Thanks to improvements in technology, trade settlement periods are gradually getting shorter. Beginning May 28, 2024, the settlement period for most U.S. securities traded through the Depository Trust Company (DTC) — including cash equities, corporate and municipal bonds, and unit investment trusts — will by default be reduced from two business days after the trade date (T+2) to the next business day (T+1). This is unless different terms have been expressly agreed upon by the parties involved.

While this new standard is expected to increase capital efficiency and liquidity, reduce counterparty risk and lower costs, it will also introduce some challenges. For instance, firms will need to focus on streamlining settlement systems and processes from both an operational and technological standpoint before T+1 goes live. As such, collaboration and coordination among all players involved in the trade lifecycle will be imperative to ensure a smooth transition.

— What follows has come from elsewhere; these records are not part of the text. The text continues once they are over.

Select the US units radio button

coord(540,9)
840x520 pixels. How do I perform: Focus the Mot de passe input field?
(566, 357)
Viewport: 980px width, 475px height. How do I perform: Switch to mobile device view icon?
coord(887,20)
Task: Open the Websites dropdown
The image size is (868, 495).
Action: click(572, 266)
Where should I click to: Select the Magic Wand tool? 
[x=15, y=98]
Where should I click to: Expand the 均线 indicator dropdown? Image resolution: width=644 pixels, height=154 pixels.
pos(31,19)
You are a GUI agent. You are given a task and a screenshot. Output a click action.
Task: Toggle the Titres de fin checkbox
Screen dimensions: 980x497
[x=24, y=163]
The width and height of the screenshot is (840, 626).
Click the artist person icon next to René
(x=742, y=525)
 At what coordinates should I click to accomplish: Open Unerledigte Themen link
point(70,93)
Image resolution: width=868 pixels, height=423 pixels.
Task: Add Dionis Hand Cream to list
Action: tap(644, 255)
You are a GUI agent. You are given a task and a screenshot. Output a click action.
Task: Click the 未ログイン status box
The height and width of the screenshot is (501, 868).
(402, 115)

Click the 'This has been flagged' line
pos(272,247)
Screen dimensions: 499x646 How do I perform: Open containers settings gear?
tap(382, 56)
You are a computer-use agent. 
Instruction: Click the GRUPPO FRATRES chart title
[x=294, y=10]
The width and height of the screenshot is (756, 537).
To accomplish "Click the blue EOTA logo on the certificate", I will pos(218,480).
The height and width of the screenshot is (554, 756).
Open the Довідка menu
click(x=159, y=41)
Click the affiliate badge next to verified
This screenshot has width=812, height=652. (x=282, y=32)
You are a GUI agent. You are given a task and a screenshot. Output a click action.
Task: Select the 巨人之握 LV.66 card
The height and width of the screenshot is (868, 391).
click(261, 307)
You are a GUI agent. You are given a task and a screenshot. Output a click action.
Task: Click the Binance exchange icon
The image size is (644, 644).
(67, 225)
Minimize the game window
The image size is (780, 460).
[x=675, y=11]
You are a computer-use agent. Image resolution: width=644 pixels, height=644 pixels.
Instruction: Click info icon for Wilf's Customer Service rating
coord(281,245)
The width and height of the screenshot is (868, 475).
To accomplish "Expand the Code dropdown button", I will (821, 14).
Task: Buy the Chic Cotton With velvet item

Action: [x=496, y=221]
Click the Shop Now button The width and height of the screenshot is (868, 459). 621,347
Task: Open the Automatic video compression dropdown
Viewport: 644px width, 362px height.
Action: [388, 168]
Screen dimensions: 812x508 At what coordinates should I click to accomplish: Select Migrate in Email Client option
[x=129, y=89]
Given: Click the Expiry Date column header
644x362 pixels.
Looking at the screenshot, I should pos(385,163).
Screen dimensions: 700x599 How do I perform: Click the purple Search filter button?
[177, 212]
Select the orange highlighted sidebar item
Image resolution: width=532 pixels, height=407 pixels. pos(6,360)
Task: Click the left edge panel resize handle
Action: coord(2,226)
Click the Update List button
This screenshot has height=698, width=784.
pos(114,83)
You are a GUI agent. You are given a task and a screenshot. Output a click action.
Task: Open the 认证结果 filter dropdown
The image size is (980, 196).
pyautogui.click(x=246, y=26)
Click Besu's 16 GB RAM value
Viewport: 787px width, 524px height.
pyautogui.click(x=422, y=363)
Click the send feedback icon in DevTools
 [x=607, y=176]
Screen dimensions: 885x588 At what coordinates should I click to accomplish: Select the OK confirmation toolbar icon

Learn more about what the move to T+1 means for different market participants below.

What does T+1 mean for depositary receipt (DR) issuers?

DR issuers will need to account for the added time pressures on their physical documentation responsibilities when engaging in primary market offerings involving extensive paperwork.

Otherwise, operational and settlement issues could arise during the DR issuance process, running the risk of impacting the company’s own capital raising from the offering.

DR issuers will also need to factor in the accelerated timeframe when it comes to dividend events. When T+1 is live, the ex-date and record date of dividends will become the same for regular ex-date processing. Similarly, in events that have due bills, such as stock splits, the redemption date will now fall on the ex-date. Issuers should take the adjusted timetables into account when announcing key dates for these events to the public.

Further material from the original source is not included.